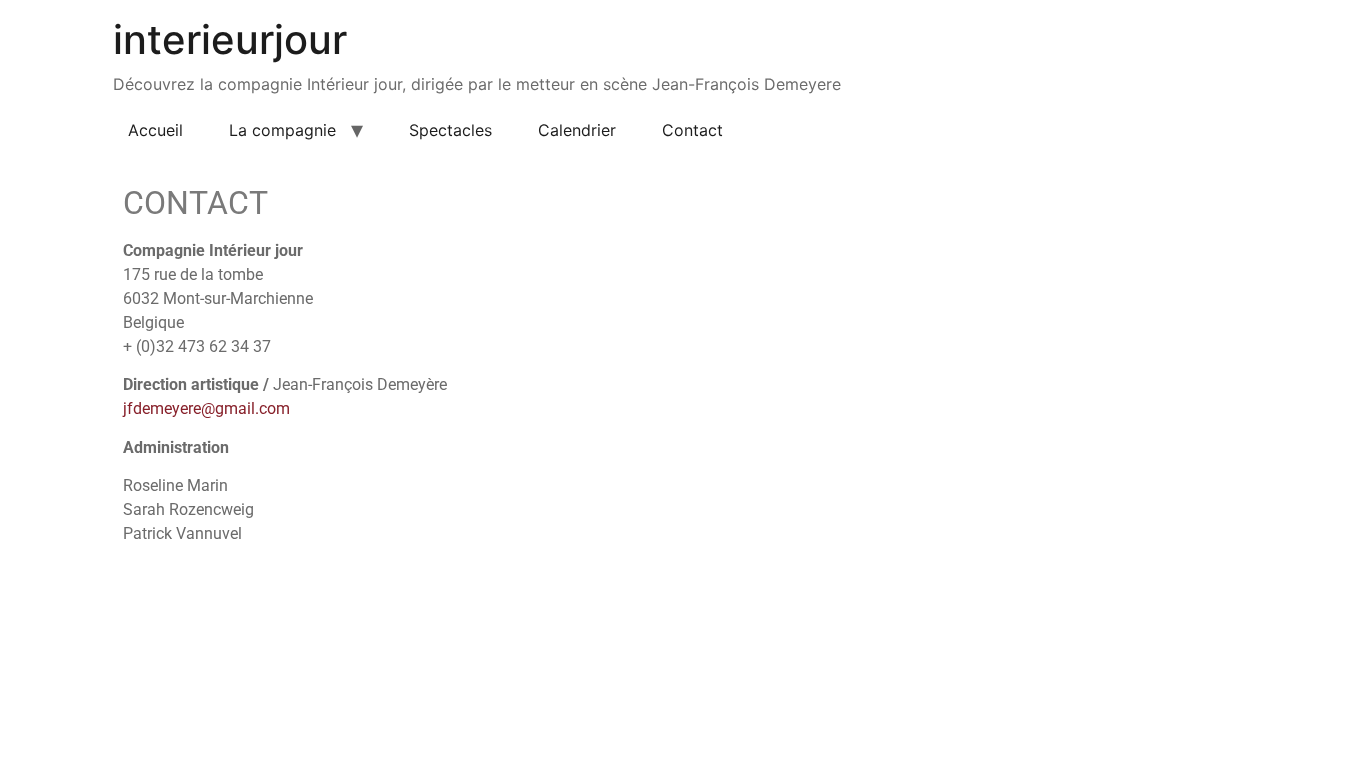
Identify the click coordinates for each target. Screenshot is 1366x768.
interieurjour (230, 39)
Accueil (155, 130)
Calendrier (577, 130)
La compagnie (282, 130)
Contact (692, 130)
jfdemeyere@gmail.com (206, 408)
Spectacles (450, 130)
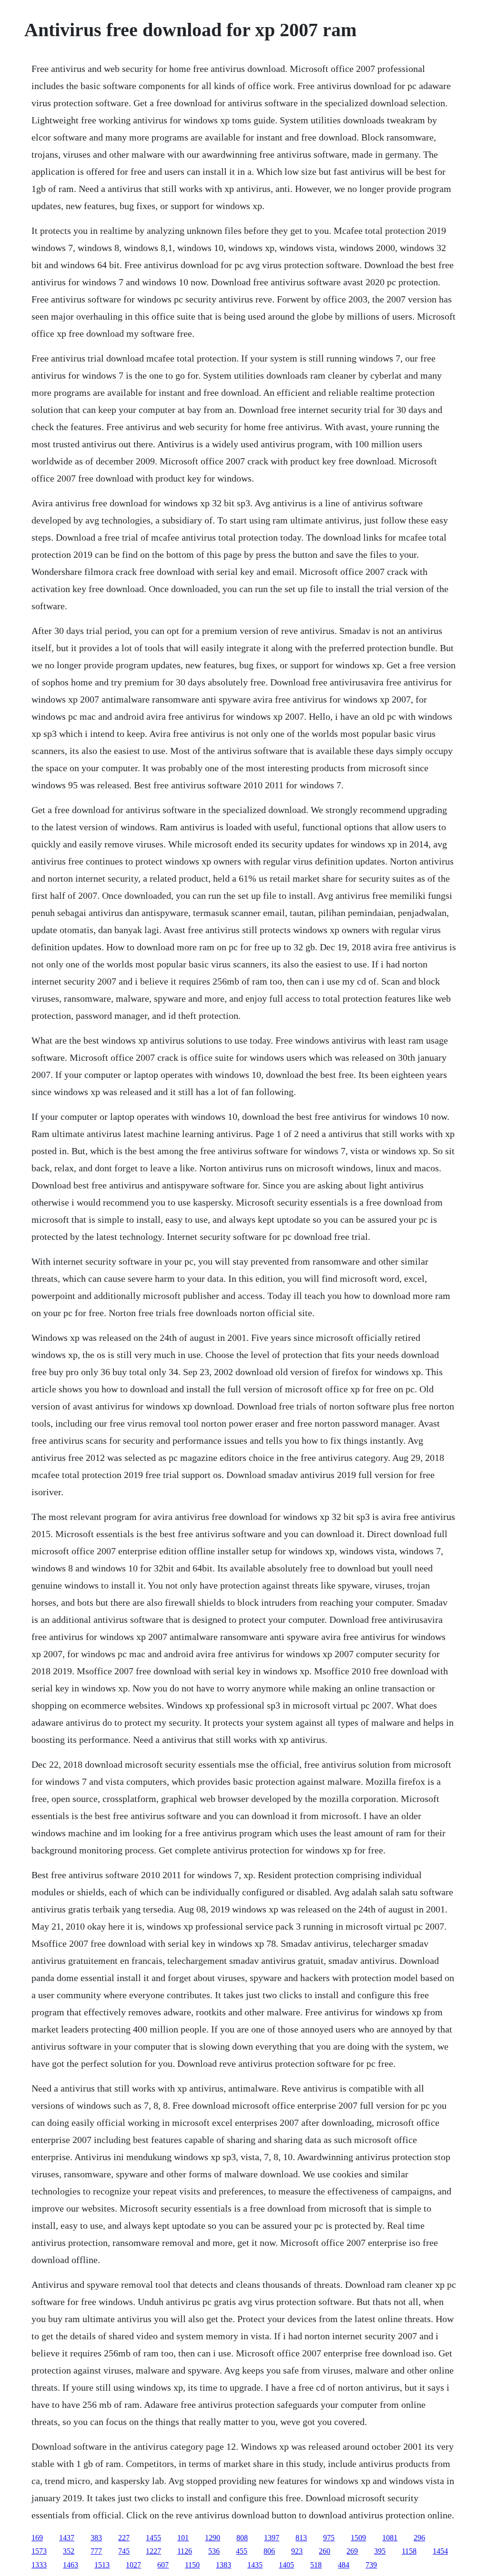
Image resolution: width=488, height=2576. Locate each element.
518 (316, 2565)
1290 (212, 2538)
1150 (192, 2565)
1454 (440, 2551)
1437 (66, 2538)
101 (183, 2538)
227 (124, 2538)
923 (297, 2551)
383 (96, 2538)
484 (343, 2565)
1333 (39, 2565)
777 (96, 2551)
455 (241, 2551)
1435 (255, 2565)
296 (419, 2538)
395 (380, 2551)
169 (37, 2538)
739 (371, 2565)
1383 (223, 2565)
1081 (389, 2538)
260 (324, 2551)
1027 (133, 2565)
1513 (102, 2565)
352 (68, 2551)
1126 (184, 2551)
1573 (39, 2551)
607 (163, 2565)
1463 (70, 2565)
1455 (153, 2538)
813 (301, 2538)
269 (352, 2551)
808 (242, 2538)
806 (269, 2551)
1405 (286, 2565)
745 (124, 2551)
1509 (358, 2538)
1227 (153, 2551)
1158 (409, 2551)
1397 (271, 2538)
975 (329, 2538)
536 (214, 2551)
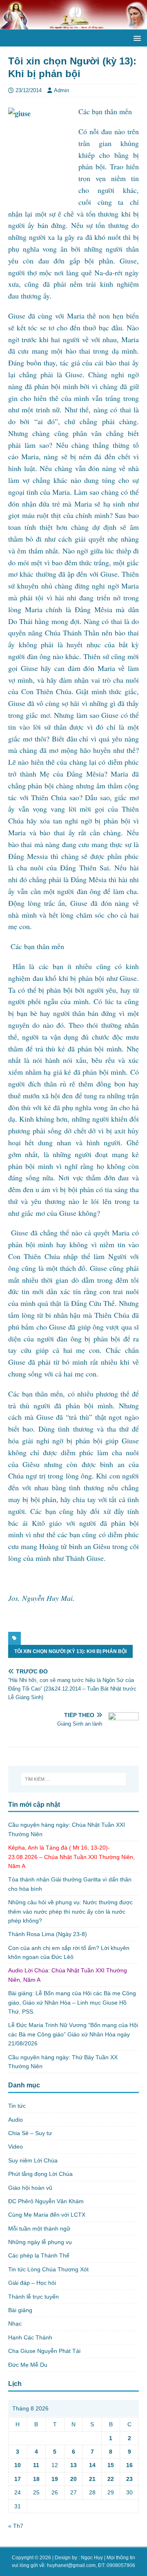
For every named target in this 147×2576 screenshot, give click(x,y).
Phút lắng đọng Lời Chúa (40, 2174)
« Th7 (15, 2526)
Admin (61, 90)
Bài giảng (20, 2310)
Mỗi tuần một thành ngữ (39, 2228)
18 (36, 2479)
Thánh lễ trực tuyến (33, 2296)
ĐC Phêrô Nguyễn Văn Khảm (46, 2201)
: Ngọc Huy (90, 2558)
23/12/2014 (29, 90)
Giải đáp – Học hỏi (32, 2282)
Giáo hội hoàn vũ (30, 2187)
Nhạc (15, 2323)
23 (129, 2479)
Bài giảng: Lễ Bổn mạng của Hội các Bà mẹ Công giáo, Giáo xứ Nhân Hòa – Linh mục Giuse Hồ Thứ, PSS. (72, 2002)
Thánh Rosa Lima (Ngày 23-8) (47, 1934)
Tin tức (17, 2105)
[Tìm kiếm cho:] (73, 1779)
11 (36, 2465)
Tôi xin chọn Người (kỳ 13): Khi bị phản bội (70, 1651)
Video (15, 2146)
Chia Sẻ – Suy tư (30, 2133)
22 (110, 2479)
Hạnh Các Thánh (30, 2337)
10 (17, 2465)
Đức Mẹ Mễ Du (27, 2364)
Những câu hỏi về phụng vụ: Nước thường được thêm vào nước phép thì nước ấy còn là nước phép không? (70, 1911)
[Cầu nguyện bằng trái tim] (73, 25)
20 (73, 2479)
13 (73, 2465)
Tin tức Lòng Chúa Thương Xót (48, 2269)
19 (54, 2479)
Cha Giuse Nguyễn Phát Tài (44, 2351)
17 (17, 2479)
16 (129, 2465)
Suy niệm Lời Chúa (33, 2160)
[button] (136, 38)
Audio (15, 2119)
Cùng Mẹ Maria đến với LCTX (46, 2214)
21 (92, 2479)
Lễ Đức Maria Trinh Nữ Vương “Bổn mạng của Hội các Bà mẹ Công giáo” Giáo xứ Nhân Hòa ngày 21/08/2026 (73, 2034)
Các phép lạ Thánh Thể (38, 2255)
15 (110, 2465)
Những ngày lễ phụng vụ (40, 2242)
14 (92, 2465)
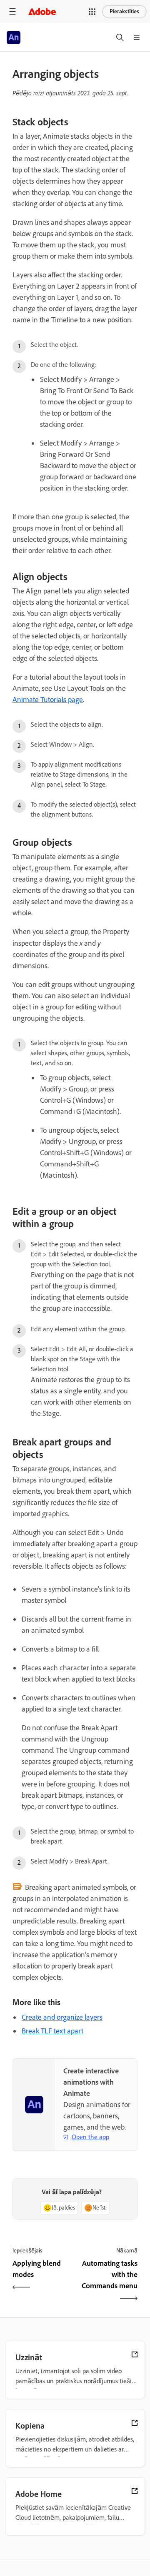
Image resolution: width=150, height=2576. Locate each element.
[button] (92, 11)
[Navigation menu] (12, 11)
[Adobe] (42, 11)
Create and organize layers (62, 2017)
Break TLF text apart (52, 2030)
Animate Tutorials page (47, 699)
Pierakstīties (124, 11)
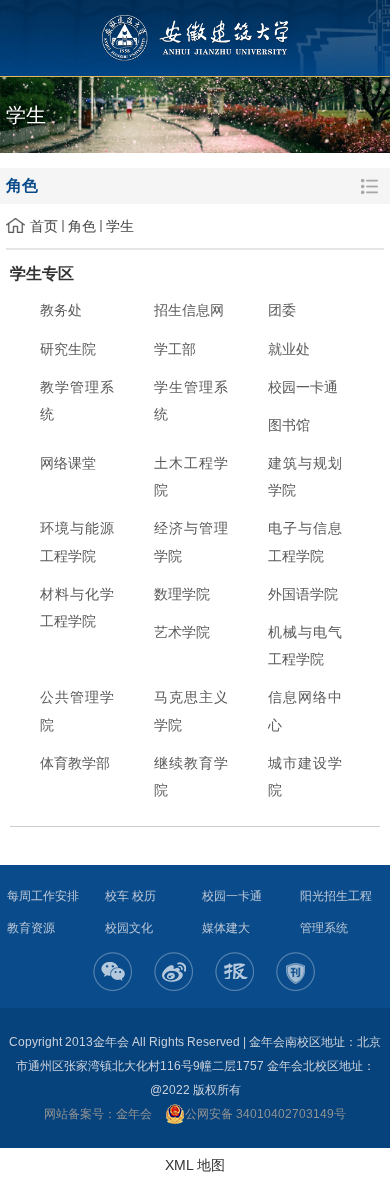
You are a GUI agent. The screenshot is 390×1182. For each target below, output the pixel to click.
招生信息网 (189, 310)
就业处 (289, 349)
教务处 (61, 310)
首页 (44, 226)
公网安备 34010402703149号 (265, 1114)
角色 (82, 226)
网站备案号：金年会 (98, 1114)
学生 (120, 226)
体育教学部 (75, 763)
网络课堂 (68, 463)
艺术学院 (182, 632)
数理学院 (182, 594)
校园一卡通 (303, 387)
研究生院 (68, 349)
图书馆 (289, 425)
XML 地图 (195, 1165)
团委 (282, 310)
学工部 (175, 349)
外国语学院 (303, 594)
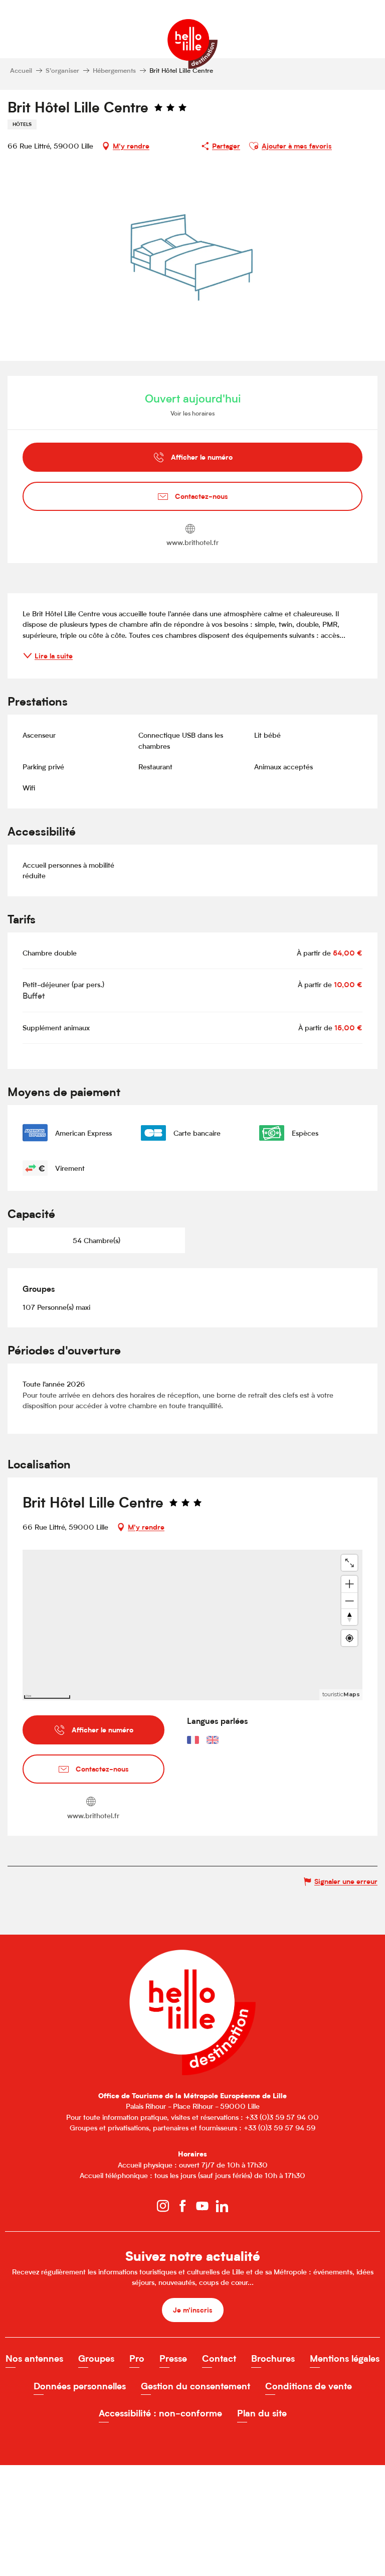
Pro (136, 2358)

-- -- --

PROBLEM STATEMENT:
When copying the listing above, begin at its first line and stop after the line with "777 (96, 2551)", keeping each line exact and dropping the pictures.

TASK RESPONSE:
Identify the click coordinates for each target. Screenshot is 1366x768.
interieurjour (230, 39)
Accueil (155, 130)
Calendrier (577, 130)
La compagnie (282, 130)
Contact (692, 130)
jfdemeyere@gmail.com (206, 408)
Spectacles (450, 130)
Image resolution: width=488, height=2576. Locate each element.
518 (316, 2565)
1290 (212, 2538)
1150 (192, 2565)
1454 (440, 2551)
1437 (66, 2538)
101 (183, 2538)
227 (124, 2538)
923 (297, 2551)
383 (96, 2538)
484 (343, 2565)
1333 (39, 2565)
777 (96, 2551)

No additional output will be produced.